By eliminating economic hurdles, the Women’s Health and Cancer Rights Act of 1998 represented a paradigm shift in the availability of breast reconstruction. Yet, studies report disparities among Medicare-insured women. These studies do not account for the inherent differences in age and comorbidities between a younger privately insured and an older Medicare population. We examined immediate breast reconstruction (IBR) utilization between a matched pre- and post-Medicare population.Methods:
Using the Nationwide Inpatient Sample database (1992–2013), breast cancer patients undergoing IBR were identified. To minimize confounding medical variables, 64-year-old privately insured women were compared with 66-year-old Medicare-insured women. Demographic data, IBR rates, and complication rates were compared. Trend over time was plotted for both cohorts.Result:
A total of 21,402 64-year-old women and 25,568 66-year-old women were included.

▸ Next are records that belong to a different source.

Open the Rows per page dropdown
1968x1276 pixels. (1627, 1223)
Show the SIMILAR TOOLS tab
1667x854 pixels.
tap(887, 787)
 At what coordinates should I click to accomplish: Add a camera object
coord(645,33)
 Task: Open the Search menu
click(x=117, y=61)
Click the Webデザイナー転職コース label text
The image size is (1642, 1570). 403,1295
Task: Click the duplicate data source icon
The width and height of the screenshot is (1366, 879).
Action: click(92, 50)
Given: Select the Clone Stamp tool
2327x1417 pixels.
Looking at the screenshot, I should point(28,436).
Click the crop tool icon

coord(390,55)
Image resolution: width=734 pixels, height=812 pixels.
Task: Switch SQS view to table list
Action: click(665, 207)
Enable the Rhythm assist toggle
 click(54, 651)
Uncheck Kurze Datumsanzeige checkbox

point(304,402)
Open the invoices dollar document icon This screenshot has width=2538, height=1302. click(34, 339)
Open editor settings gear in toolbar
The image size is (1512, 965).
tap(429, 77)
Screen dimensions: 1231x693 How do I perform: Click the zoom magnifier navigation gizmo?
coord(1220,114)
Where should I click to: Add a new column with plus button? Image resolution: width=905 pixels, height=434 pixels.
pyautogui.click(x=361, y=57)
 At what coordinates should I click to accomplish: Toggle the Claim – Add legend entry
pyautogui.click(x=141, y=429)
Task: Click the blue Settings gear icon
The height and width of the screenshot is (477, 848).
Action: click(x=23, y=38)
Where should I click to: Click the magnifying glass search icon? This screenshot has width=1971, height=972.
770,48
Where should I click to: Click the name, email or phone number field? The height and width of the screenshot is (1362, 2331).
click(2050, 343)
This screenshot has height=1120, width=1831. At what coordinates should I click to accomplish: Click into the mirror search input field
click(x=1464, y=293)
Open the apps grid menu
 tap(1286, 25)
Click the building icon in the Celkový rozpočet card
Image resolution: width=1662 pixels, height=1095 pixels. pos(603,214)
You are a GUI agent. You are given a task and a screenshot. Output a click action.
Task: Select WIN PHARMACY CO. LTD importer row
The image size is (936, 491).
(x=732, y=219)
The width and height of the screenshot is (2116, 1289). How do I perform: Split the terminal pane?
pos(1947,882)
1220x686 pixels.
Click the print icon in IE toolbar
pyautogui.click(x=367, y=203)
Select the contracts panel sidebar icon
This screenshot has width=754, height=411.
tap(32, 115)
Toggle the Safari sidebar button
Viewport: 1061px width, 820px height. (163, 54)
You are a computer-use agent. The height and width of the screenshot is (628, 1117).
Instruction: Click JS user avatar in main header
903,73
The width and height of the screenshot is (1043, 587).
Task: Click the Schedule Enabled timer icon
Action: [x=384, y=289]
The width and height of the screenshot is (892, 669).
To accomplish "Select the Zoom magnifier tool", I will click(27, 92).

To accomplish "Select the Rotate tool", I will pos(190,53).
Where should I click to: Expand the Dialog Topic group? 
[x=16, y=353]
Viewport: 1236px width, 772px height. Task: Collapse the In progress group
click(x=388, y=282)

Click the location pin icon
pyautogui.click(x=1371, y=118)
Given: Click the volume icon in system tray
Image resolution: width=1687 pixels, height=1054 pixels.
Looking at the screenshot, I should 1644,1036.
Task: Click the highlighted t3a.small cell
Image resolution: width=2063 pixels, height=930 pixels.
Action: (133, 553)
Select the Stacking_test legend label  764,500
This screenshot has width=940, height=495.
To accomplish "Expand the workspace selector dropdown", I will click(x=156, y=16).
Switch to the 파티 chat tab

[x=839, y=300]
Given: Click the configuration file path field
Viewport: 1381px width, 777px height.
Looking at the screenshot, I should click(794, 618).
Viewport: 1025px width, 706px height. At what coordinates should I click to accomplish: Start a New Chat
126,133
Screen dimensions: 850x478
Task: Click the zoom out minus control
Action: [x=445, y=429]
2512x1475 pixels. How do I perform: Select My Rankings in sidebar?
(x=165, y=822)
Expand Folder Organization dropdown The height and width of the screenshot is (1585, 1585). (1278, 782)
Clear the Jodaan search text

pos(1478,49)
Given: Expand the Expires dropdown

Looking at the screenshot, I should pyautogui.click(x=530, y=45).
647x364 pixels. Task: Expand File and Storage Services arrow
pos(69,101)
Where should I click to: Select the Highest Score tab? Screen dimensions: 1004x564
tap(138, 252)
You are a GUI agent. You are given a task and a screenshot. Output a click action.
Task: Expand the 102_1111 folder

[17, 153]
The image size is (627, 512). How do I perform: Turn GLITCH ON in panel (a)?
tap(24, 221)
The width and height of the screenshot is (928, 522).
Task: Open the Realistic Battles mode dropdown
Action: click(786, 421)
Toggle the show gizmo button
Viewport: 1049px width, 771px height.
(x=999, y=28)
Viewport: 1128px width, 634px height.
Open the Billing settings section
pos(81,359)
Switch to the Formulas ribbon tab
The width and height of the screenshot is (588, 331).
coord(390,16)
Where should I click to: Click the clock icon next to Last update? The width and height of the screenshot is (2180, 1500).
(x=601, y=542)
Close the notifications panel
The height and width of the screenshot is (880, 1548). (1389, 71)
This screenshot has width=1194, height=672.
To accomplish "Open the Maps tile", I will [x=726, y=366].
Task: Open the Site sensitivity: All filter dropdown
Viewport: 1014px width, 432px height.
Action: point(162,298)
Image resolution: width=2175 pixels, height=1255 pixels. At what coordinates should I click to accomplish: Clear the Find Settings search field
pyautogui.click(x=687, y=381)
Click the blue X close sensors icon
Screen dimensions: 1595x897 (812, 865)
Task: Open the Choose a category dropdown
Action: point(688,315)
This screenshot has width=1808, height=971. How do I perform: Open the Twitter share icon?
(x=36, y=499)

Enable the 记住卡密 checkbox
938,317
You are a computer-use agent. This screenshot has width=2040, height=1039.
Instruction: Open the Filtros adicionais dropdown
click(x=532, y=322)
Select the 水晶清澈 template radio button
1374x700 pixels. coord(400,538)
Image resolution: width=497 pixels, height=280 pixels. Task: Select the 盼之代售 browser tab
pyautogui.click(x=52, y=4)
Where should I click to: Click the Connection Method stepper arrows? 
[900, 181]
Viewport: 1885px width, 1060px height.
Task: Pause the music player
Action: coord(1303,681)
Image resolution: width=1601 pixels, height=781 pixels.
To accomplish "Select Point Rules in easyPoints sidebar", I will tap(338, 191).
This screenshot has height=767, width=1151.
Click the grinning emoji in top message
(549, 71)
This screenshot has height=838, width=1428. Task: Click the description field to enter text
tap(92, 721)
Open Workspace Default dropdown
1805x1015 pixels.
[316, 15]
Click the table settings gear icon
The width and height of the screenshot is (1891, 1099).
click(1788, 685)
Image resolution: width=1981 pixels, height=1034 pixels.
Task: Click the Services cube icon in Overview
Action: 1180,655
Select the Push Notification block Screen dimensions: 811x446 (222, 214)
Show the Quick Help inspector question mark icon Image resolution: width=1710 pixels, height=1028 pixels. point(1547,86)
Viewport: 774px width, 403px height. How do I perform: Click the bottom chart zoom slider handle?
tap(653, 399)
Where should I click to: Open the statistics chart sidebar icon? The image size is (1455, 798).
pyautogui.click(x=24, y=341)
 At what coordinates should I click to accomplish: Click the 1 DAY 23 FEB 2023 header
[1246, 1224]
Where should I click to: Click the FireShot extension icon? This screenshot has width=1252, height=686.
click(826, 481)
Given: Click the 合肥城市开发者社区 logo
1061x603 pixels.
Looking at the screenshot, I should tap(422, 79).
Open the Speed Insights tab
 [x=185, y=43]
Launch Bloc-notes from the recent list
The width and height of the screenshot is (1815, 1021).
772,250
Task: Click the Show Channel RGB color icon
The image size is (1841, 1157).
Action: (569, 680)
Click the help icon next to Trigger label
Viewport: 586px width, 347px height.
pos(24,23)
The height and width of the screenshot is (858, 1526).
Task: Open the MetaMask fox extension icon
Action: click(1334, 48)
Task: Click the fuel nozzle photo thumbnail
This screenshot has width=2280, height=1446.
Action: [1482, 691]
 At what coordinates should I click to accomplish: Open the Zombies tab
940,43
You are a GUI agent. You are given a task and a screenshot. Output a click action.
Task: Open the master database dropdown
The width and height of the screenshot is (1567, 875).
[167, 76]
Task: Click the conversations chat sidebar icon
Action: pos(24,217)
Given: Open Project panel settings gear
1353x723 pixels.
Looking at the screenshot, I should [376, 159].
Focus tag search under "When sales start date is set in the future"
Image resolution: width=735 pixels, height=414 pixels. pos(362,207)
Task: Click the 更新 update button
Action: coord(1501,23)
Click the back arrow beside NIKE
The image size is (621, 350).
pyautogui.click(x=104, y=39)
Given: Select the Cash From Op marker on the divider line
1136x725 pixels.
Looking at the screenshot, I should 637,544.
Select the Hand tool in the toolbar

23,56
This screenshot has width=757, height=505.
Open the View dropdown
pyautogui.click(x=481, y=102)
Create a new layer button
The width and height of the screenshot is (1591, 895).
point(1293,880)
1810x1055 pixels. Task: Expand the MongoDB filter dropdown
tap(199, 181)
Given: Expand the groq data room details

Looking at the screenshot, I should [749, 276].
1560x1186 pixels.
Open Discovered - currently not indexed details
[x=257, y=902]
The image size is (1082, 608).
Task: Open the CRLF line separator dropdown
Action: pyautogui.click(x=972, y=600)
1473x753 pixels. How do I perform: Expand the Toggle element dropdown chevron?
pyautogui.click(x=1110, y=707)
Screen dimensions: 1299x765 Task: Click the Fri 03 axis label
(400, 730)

Both groups were well matched in terms of demographic type of reconstruction and complication rates. 72.3% of 64-year-old and 71.2 of % 66-year-old women opted for mastectomy. Of these, 25.5% (n = 3,941) of 64-year-old privately insured and 17.7% (n = 3,213) of 66-year-old Medicare-insured women underwent IBR (P < 0.01). During the study period, IBR rates increased significantly in both cohorts in a similar cohort.Conclusion:
This study demonstrates significant increasing IBR rates in both cohorts. Moreover, after an initial slower upward trend, after a decade, IBR in 66-year-old Medicare-insured women approached similar rates of breast reconstruction among those with private insurance. Trends in unilateral versus bilateral mastectomy are also seen.